- WHAT THE EXERCISE ASKS: All lines from the one containing "Instruction: Open Aktuelles" through the last line of the listing should be given again exactly, with no pictures.
━━━ SOURCE INFORMATION ━━━
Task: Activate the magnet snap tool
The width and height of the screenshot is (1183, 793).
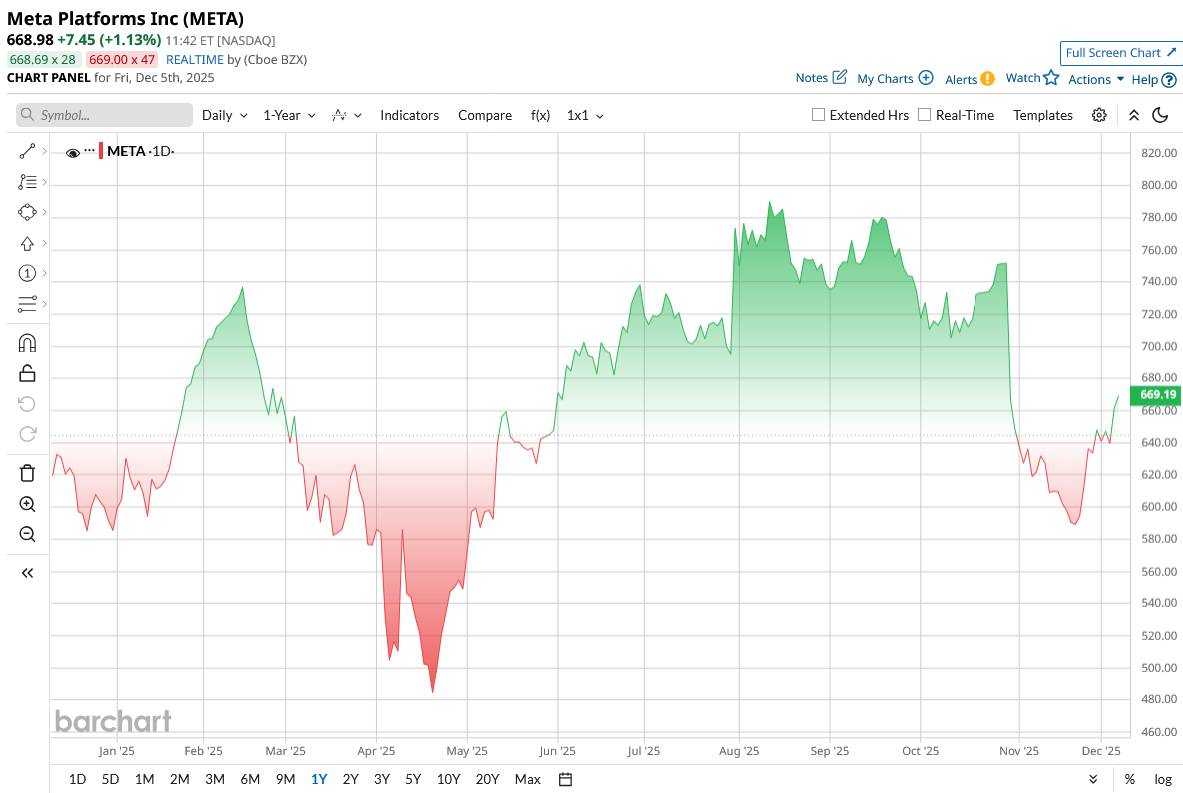Action: [x=27, y=343]
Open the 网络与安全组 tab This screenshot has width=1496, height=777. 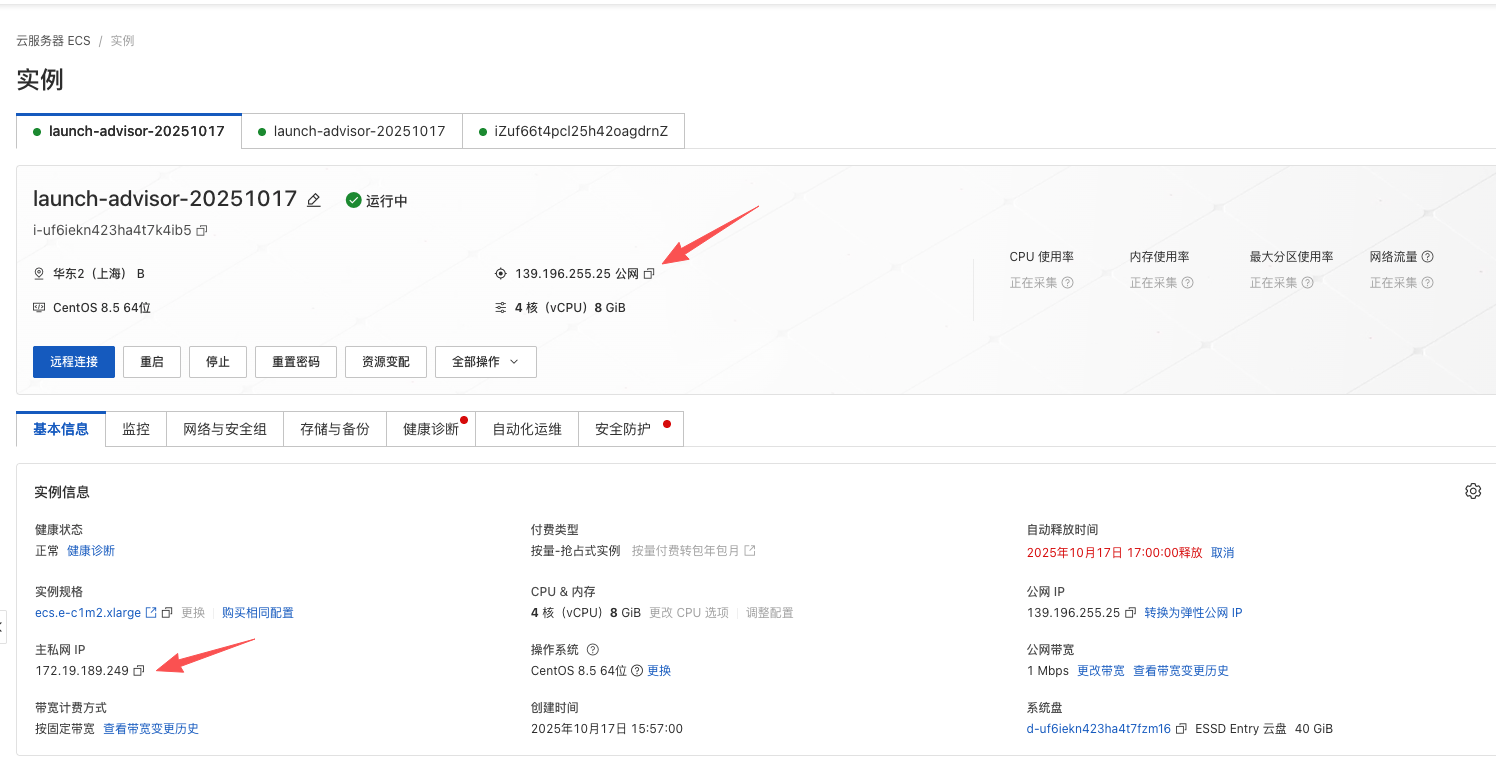coord(225,429)
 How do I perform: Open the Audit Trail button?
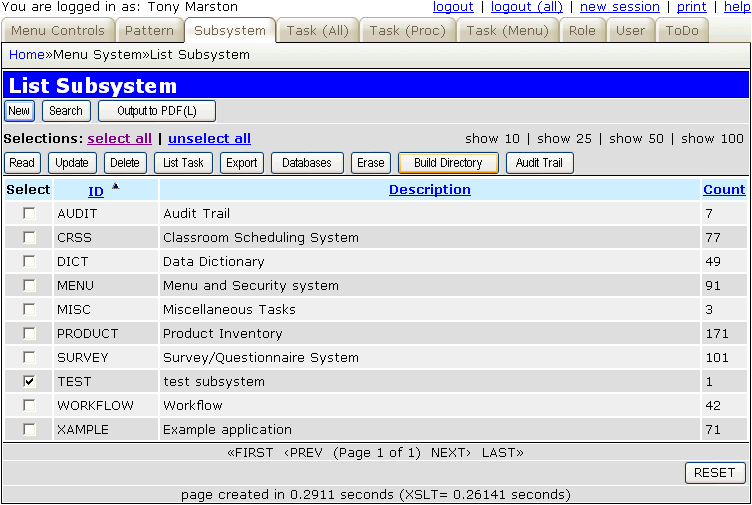539,163
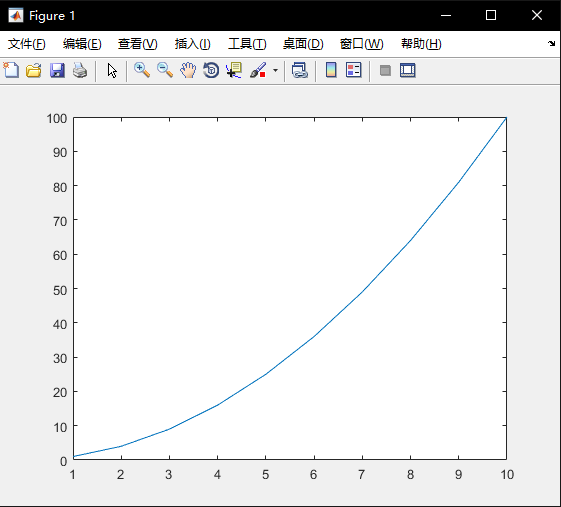Expand the brush color dropdown arrow
This screenshot has width=561, height=507.
(275, 70)
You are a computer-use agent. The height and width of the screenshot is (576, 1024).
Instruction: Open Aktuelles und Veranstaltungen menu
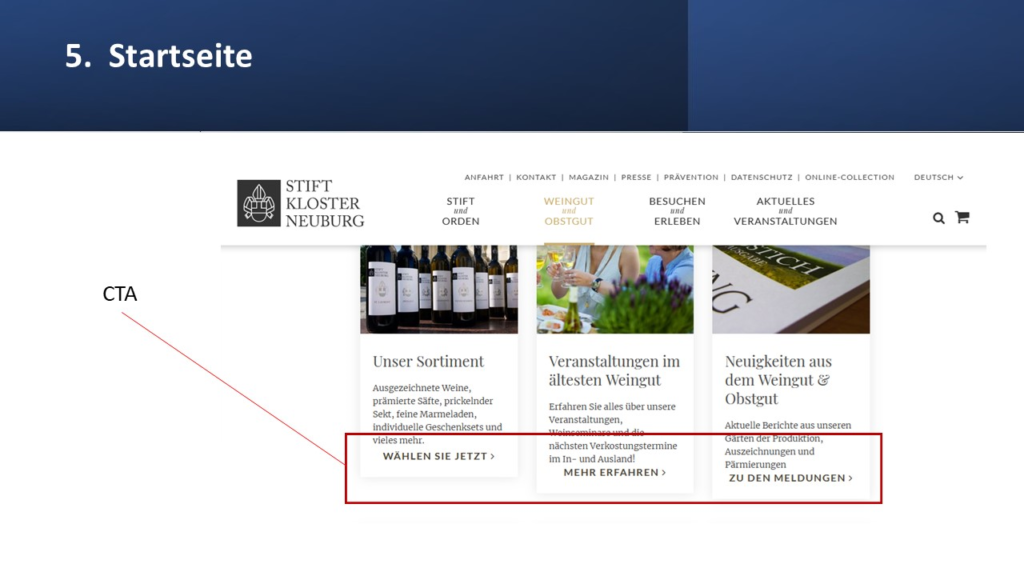[x=785, y=211]
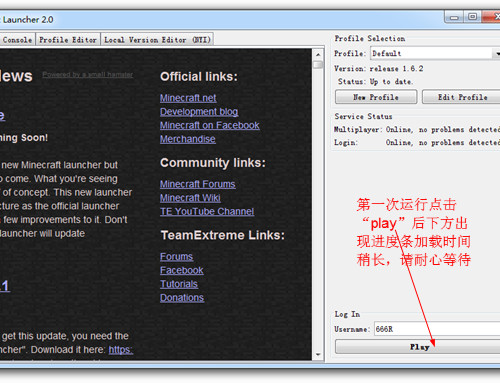Open the TeamExtreme Tutorials link
Screen dimensions: 500x383
[x=179, y=284]
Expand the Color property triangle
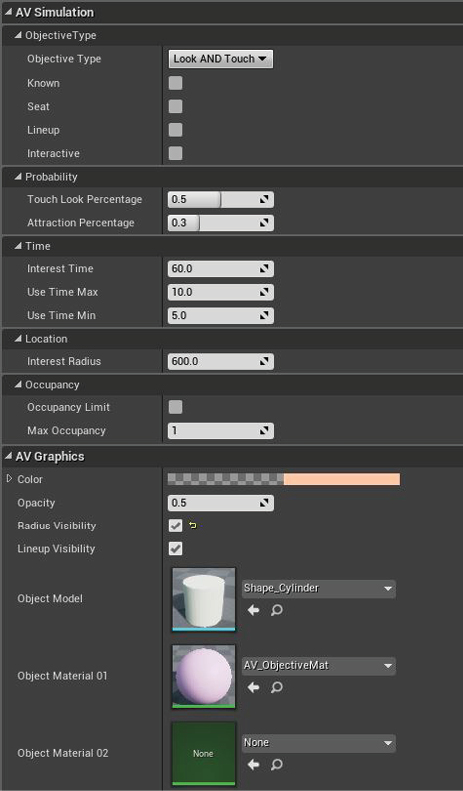 9,479
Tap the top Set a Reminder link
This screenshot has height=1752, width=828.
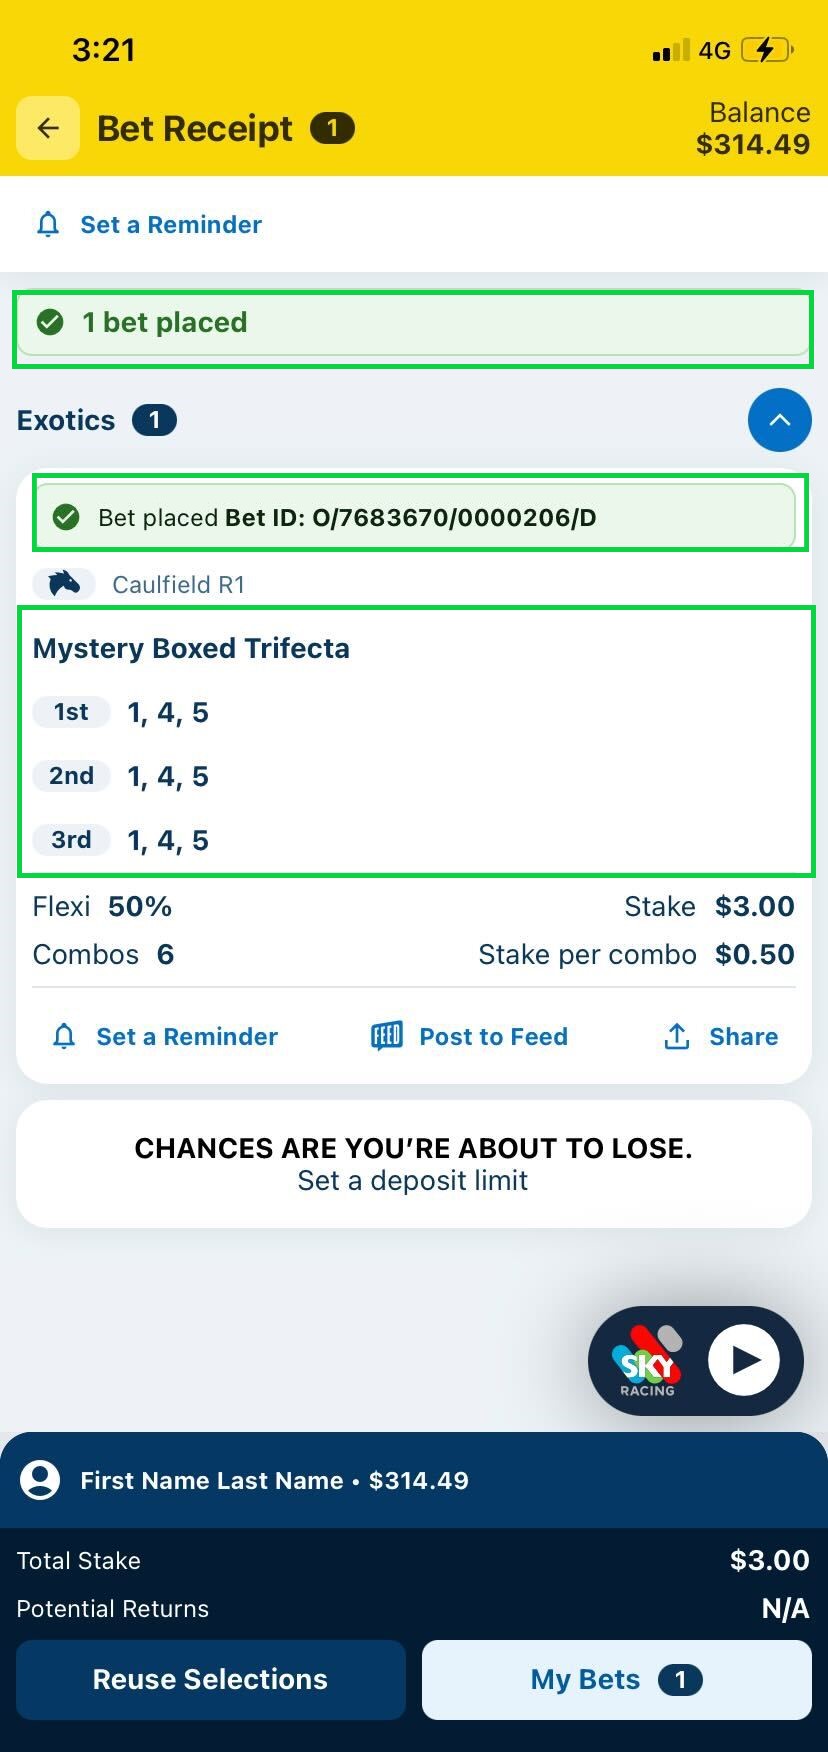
━━━
- TASK RESULT:
Instruction: Open Aktuelles und Veranstaltungen menu
[x=785, y=211]
Open the TeamExtreme Tutorials link
Screen dimensions: 500x383
[x=179, y=284]
Expand the Color property triangle
 9,479
Tap the top Set a Reminder link
This screenshot has height=1752, width=828.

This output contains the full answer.